Serving tables were the forerunners of modern coffee and cocktail tables, but the original purpose was completely different. They served as ‘intermediate’ for dishes that had already been brought from the kitchen, but had not yet been laid out on plates to serve on a main table.
The serving table of the late 19th century, which is exhibited in the Palace Complex of Oldenburgs, has a light marble top and a hinged lid with metal hinges. Below the tabletop there are two drawers for cutlery and other necessary trifles, as well as a shelf on which tureens, large porcelain dishes and other large service items were most often placed. The front of the drawers and an underframe - the support for the table top - is decorated with intricate carvings consisting of floral patterns.
First tables or rather, their primitive equivalents appeared in primitive society. Natural materials were used for them: pieces of trunks, twisted or forked trees, bundles of brushwood, which required minimal processing. Such items have not survived to this day, but archaeologists have found their images on cave walls.
People began to produce furniture similar to modern ones only after they learned how to saw tree trunks into boards. For the first time this craft was mastered in Ancient Egypt more than three thousand years ago. Tables then were made artlessly: they were not given such importance in everyday life and rituals as beds or sarcophagi. Egyptians had two types of tables: a dining table - round, on one stable leg - and a work table, which could be replaced by an ordinary board.

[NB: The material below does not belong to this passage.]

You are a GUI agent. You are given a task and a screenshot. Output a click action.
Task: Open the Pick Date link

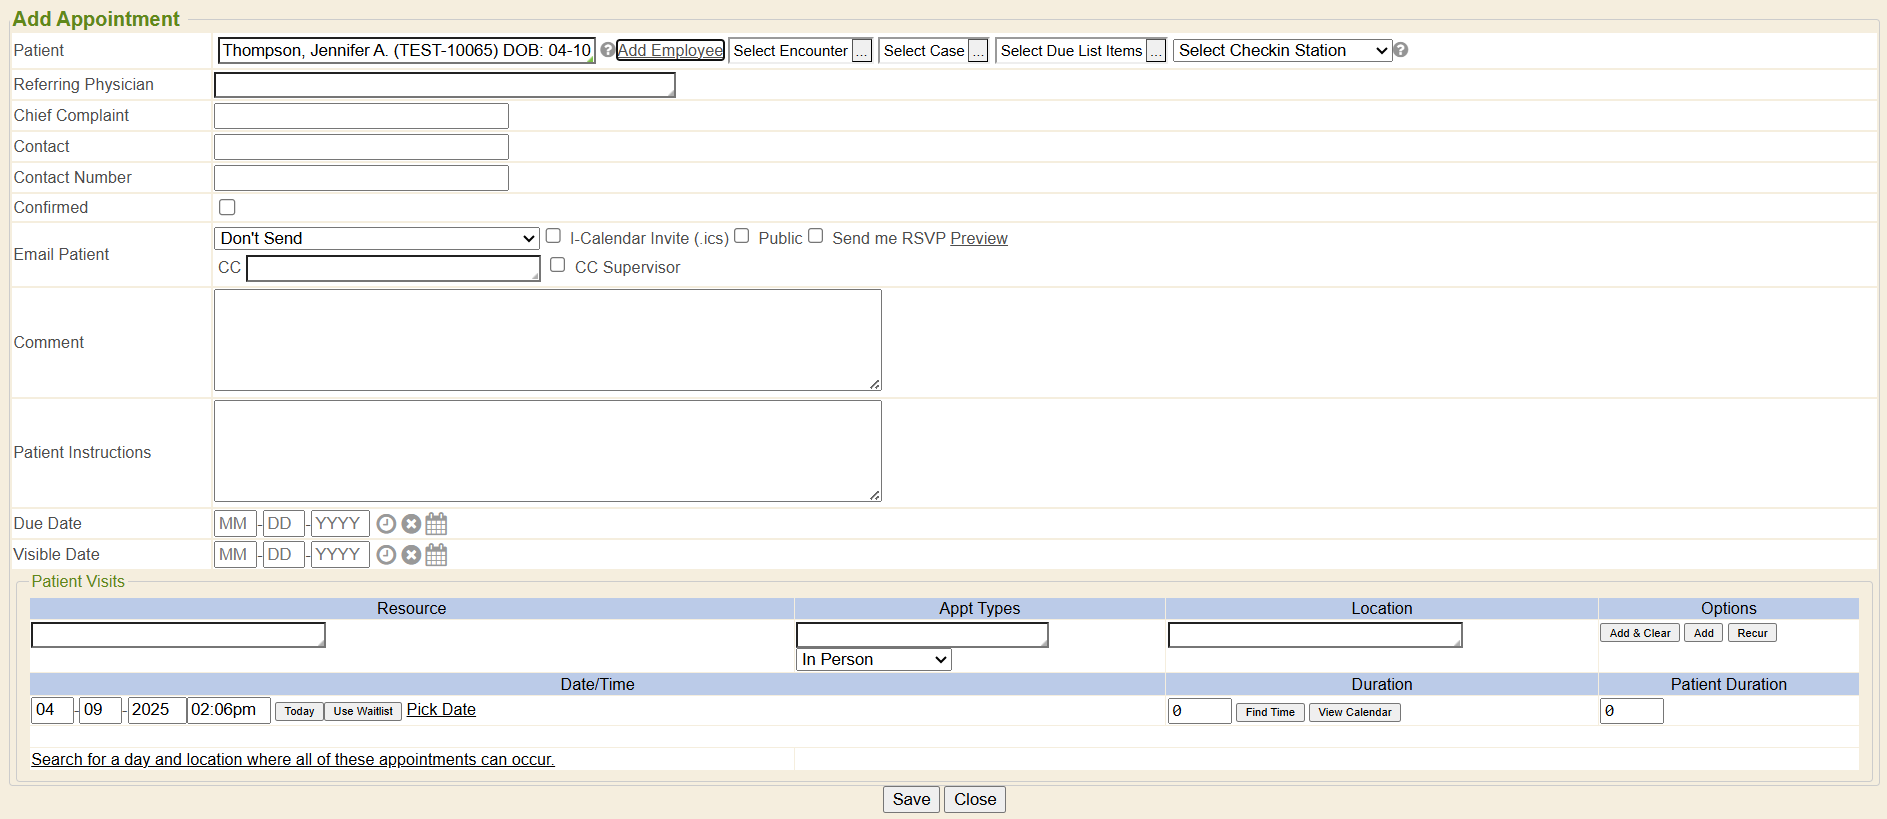441,710

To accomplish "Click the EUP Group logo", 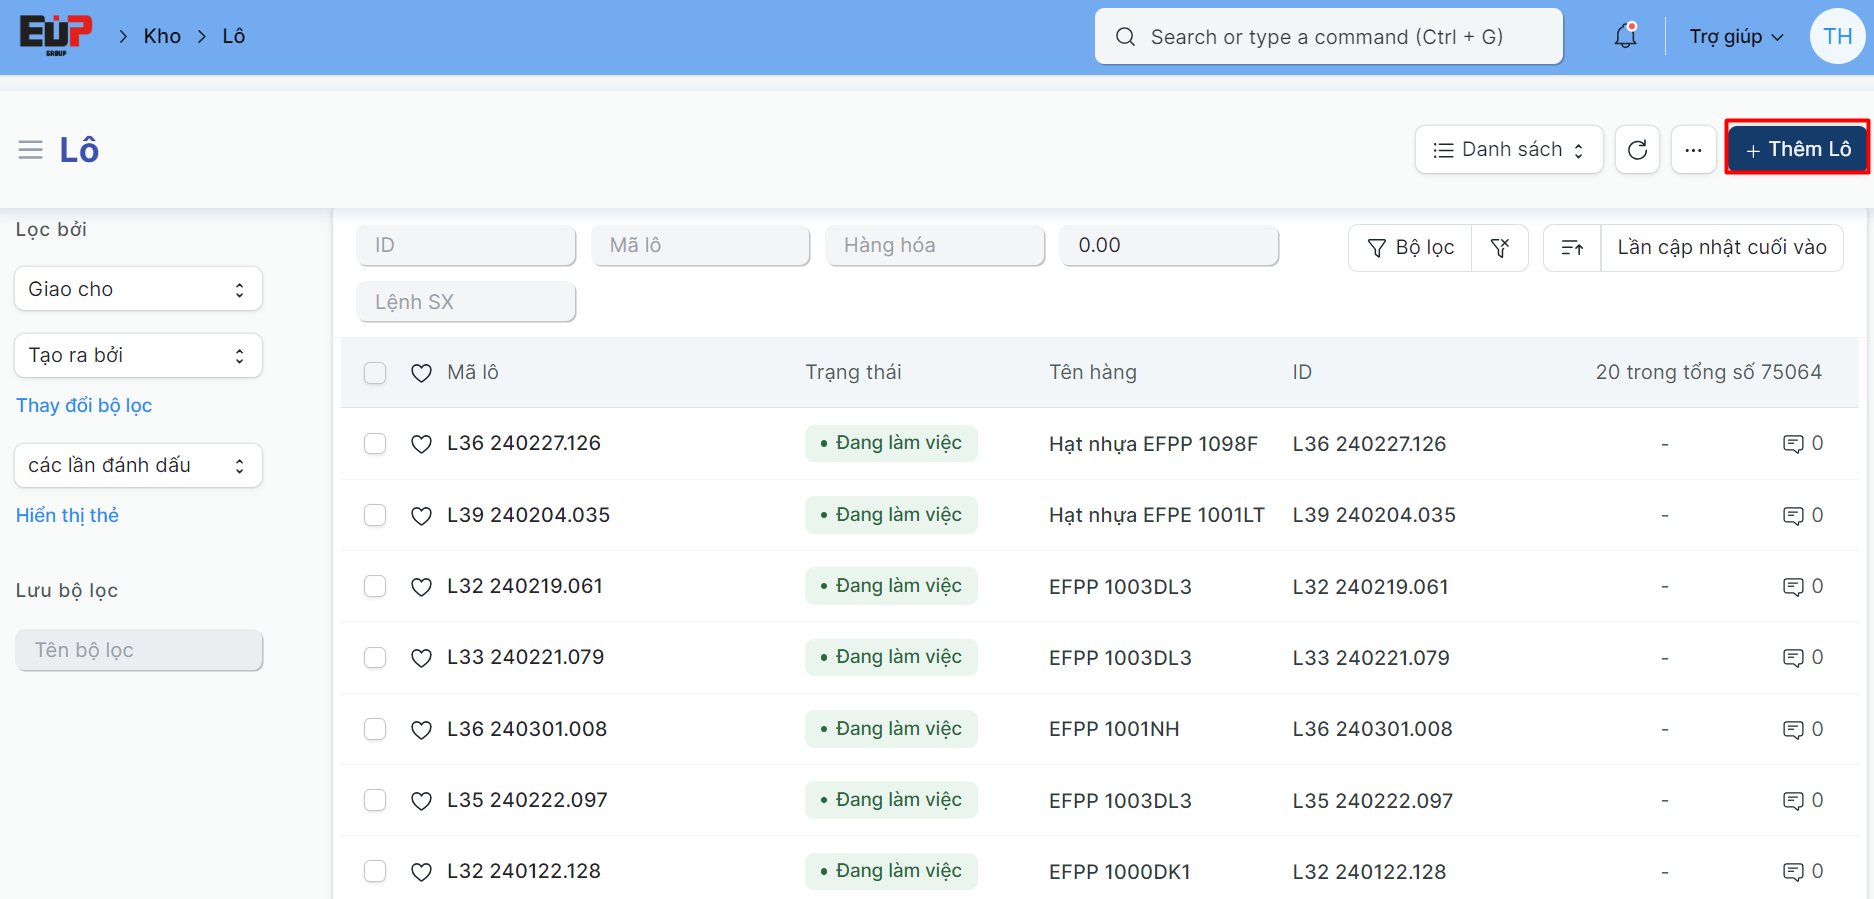I will 56,36.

Greeks invented the prototype of serving tables - tall stand tables on three legs, where vessels with drinks were placed. Meals were held at low tables, which were taken out of the room after eating.
In the Middle Ages, tables lost their elegance: most often they were hammered from rough massive boards. During the Renaissance, when antique aesthetic ideals prevailed, serving tables again became not just furniture, but interior decoration. They were made of precious woods, decorated with carvings and inlays.
The first coffee table - then called the coffee table - appeared in England at the beginning of the 19th century. It was invented by British architect Edward William Goodwin for comfortable tea drinking. At first, he had to shorten the legs of ordinary dining tables to get the desired piece of furniture. The height of such a table was only 70 centimeters: it was convenient to put a cup of tea and dessert plates on it when guests were sitting in armchairs or on sofas. Only a hundred years later, coffee tables acquired a new function - the press was put on them.